Washington, D.C.  –– The National Iranian American Council issued the following statement in response to the decision today by the Fourth Circuit Court of Appeals upholding the lower court nationwide freeze of President Donald Trump’s Muslim ban:

“The National Iranian American Council (NIAC) applauds the decision of the Fourth Circuit Court of Appeals to uphold the lower court ruling. While fundamental American values of liberty and freedom were under attack by the Executive branch with complicity from the Legislative branch of government, the Judicial branch intervened and upheld the promise of America.

“In the wake of January 27, 2017, the day that will be remembered in history as the day America imposed a Muslim ban, Iranian-Americans became a community in crisis. In almost any airport across the country, you could find absolute chaos, phones ringing off the hook, lawyers huddled around on the ground rushing to type up habeus motions, hundreds of demonstrators, and hundreds of thousands of people in a state of confusion. NIAC, Iranian American Bar Association (IABA), Public Affairs Alliance of Iranian Americans (PAAIA), and Pars Equality Center took on the role of first responders for our community.
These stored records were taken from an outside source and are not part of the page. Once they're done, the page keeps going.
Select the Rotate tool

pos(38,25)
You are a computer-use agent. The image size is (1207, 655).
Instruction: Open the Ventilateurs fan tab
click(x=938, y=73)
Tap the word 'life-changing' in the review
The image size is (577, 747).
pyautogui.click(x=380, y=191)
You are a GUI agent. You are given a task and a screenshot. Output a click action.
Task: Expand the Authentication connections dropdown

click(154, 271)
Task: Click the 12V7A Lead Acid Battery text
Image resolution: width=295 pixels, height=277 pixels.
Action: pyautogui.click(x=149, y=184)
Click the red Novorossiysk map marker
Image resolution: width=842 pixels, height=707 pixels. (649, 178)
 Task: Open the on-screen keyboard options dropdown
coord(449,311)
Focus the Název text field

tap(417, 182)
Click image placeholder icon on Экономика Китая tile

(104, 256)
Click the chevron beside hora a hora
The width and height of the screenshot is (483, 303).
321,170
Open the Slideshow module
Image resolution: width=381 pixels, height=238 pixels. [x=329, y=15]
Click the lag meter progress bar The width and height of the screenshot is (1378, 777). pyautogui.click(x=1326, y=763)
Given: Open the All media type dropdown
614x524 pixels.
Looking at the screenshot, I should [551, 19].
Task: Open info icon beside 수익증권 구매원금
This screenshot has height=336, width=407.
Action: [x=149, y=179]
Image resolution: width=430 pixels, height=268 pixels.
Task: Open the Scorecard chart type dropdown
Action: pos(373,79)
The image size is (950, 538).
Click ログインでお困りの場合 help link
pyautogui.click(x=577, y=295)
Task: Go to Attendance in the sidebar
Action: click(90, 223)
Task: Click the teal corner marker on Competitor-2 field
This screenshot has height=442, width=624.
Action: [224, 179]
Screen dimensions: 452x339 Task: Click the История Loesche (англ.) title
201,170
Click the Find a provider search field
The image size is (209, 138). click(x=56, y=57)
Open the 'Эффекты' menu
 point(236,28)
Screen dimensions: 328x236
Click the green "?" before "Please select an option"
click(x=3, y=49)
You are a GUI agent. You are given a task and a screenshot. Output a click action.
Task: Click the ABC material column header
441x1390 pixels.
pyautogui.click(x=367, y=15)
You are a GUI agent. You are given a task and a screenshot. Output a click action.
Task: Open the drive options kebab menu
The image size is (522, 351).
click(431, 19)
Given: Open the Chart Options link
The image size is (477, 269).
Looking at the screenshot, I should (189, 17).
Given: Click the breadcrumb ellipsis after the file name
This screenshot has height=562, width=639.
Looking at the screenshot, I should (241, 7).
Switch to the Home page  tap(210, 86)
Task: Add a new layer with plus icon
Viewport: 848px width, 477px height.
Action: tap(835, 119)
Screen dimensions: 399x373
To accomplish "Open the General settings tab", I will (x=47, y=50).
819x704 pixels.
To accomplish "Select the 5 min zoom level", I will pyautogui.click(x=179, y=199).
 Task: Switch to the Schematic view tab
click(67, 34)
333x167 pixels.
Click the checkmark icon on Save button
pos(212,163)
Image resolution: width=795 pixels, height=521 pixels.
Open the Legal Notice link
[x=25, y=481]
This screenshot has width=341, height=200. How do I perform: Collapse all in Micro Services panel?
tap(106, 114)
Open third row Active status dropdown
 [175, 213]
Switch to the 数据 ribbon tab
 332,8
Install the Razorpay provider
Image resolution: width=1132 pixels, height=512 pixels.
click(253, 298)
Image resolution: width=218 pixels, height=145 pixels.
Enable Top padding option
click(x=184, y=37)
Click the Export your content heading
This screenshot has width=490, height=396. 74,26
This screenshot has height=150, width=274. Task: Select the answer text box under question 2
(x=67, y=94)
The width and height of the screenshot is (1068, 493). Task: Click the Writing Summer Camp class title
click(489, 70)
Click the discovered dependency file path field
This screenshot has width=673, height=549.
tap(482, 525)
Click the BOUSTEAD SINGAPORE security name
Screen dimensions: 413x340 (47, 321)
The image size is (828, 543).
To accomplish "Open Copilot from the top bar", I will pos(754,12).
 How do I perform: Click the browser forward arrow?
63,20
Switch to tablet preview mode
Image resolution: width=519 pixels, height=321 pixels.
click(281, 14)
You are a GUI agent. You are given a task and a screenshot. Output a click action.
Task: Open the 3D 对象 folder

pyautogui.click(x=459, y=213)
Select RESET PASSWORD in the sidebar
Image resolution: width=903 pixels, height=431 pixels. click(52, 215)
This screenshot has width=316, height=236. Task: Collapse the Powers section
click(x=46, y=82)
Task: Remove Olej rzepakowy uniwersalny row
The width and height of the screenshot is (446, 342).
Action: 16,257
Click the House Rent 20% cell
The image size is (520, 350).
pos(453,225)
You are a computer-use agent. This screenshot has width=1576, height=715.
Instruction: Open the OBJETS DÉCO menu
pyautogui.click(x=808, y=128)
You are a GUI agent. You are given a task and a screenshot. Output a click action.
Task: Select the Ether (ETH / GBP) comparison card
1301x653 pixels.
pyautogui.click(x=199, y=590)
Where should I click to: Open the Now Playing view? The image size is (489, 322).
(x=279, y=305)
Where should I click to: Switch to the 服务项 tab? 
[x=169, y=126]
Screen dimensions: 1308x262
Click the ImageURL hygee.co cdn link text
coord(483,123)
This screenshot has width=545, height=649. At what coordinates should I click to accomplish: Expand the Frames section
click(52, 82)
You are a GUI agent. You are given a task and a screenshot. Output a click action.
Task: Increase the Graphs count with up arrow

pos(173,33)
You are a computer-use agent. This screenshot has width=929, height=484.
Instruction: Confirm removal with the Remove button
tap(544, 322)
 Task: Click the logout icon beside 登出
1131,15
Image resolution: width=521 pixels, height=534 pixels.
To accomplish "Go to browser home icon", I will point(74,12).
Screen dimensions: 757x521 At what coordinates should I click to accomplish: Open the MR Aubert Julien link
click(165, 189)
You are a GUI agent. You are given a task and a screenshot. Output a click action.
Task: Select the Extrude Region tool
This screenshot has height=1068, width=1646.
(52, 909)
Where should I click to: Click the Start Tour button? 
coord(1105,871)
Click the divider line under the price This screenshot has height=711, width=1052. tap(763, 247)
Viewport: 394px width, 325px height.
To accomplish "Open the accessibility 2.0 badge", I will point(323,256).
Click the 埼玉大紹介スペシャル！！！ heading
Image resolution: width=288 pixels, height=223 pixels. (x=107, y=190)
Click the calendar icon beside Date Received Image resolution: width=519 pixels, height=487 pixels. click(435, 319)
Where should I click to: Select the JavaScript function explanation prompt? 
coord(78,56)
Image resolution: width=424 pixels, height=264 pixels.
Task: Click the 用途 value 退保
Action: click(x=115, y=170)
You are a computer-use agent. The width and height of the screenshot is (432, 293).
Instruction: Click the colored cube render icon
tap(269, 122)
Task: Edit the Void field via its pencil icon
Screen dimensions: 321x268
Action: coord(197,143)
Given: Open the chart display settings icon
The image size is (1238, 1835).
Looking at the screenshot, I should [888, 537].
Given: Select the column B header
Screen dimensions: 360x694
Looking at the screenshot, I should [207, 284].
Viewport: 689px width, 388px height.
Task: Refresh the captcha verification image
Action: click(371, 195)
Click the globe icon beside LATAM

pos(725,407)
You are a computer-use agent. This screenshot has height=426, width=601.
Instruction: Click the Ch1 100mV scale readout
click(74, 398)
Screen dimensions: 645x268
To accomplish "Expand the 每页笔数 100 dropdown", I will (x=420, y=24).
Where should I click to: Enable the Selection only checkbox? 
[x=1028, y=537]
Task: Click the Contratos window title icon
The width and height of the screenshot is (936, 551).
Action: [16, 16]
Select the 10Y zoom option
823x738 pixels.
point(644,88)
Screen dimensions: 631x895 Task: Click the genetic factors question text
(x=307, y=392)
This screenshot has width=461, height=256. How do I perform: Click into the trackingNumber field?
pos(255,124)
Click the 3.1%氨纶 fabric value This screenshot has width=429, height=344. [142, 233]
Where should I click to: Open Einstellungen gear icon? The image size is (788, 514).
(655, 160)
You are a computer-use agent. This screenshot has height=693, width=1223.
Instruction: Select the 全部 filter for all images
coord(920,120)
“When we filed our lawsuit challenging the constitutionality of the Muslim ban in court, we set out with the goal of completely dismantling what we believed was an unconstitutional and unabashed attempt by the President to fulfill a campaign promise of banning Muslims from our country.

“The product of a hurried effort to get a cheap political win for the President, written by shockingly inexperienced and unqualified advisors in the White House, resulted in an executive order that was almost immediately enjoined by the courts as likely unconstitutional.

“The second attempt at a Muslim ban did not fare much better, being enjoined by United States District Courts in Hawaii and Maryland.

“While dozens of challenges to the Muslim ban were filed, the Iranian American community was the community most impacted by the ban – we stood unified and filed our own lawsuit challenging the constitutionality of the ban. Inspired by the stories of Iranian individuals that we spent hours talking to and drafting declarations on behalf of, we meticulously developed a factual record of ongoing harm to our community. Judge Tanya S. Chutkan granted our communities’ request to present live testimony, and we became the first case in the country to provide the court with in-person testimony about how this ban affected our community.

“While Judge Chutkan ultimately exercised judicial restraint in favor of the two nationwide injunctions already in place, she too was “inclined to agree” with the Iranian-American community that this executive order was unconstitutional.

“We are pleased with the outcome, but recognize that there is no time to breathe a sigh of relief as long as this administration decides that it wants to continue down the path of targeting Iranians and Muslims – and as long as Congress passively allows for the erosion of our country’s values and institutions. We are fully prepared to fight relentlessly, for as long as it takes, until we are viewed not as the “other,” but as Americans.”